While patrolling in Bradford County, Warden William Shoemaker and his son came across two men illegally spearfishing. In an attempt to apprehend them, one of the suspects broke loose, took the warden’s gun and shot him in the neck, paralyzing him. Shoemaker later died from his wound. His son was able to apprehend one suspect and the other turned himself in shortly after. They were convicted of voluntary manslaughter. Shoemaker’s son never returned to his position with the Commission.
By 1932, the state trout stock topped one million legal-size fish for the first time, and Pennsylvanians were settled into the new laws regarding fishing. In 1938, the Fish Commission began producing their own brown trout and rainbow trout eggs instead of importing them from elsewhere and the opening day of trout season was established in 1950. In 1966, albino brook trout and palomino brook trout were introduced for the first time and four years later the beautiful, uniquely speckled brook trout was named the Pennsylvania State Fish.

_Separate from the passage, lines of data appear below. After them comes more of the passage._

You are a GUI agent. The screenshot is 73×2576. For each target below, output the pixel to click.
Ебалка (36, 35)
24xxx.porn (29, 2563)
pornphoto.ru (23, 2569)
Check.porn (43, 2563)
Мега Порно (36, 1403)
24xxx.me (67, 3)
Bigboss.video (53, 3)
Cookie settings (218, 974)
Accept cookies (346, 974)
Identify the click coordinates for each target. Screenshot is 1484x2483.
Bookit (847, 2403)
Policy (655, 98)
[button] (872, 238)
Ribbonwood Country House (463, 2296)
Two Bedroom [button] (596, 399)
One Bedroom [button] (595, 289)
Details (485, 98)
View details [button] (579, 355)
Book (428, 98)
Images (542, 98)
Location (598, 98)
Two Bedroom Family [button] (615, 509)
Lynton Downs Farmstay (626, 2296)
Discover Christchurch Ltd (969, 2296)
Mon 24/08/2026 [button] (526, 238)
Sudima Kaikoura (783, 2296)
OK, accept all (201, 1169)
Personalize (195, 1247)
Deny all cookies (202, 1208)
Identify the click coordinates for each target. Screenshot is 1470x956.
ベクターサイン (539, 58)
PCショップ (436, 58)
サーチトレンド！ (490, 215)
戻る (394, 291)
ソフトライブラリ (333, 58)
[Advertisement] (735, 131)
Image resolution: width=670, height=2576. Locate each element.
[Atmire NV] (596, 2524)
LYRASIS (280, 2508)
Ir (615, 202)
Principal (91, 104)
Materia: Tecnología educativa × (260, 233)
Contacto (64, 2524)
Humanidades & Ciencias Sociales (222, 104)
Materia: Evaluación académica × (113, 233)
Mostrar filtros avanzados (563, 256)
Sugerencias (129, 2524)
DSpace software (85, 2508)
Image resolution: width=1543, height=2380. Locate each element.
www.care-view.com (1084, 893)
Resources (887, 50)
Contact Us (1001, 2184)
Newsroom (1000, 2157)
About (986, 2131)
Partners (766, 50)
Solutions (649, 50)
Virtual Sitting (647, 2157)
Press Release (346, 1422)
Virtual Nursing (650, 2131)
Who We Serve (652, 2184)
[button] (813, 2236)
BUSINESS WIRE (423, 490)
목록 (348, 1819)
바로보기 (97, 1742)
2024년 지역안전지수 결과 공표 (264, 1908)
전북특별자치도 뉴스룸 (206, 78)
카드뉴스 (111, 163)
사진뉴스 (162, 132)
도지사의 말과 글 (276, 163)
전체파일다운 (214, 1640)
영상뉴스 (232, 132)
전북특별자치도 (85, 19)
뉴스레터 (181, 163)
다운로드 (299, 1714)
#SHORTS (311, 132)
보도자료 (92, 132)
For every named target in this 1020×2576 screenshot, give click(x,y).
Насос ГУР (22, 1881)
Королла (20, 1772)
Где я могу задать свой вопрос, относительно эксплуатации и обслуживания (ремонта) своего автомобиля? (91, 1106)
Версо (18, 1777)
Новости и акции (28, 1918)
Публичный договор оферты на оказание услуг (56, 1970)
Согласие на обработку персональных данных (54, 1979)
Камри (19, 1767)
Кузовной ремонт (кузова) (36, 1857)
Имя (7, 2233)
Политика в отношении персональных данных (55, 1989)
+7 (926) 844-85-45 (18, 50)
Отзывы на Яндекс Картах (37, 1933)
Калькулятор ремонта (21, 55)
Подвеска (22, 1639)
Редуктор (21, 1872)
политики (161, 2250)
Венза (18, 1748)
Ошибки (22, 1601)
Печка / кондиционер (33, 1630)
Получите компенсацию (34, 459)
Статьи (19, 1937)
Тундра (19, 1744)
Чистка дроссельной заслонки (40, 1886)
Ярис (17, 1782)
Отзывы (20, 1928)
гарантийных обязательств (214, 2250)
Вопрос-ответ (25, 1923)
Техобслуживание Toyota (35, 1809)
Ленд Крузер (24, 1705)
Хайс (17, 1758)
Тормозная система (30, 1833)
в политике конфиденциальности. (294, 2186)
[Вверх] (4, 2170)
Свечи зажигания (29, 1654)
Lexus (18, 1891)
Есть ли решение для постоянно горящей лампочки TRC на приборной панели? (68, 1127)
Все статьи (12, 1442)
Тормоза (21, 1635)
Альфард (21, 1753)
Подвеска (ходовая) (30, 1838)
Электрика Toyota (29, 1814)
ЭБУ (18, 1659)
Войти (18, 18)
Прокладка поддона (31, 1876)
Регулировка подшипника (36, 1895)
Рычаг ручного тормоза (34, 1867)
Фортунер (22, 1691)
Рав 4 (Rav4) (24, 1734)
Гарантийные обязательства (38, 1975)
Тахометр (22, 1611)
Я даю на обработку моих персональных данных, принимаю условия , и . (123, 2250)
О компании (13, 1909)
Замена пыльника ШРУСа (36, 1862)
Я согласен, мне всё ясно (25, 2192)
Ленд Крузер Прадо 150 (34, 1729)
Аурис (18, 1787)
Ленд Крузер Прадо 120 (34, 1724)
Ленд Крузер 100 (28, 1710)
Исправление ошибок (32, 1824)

On any given day in Pennsylvania waters you could encounter a trout, pike, muskie, or even a mudpuppy! Mudpuppies are an interesting Eastern U.S. species you are likely to encounter on a trout expedition. Mudpuppies are a type of salamander that can live up to twenty years and are an indication of a healthy water habitat. If you see a mudpuppy, throw it back (they aren’t poisonous or as scary as they look!) to maintain a healthy ecosystem.
Pennsylvania features some of the best trout waters in the United States. We have access to more than 16,000 miles of wild trout streams and over 5,000 miles of stocked trout streams (see slideshow below – natural trout streams in blue, stocked trout streams in orange). In addition, there are 125 lakes stocked with trout in the state. Our special native brook trout thrive in clean, cold waters and are in heavy competition with the much hardier brown trout for habitat.
Much has changed over the course of trout fishing history in Pennsylvania. Fishing licenses now clock in at over twenty dollars a piece (plus the cost of a trout stamp) and the creel limit has been reduced to a more conservationist-friendly five trout per day. When you go out in search of your trophy trout this season, keep our long history of nature stewardship in mind and good luck!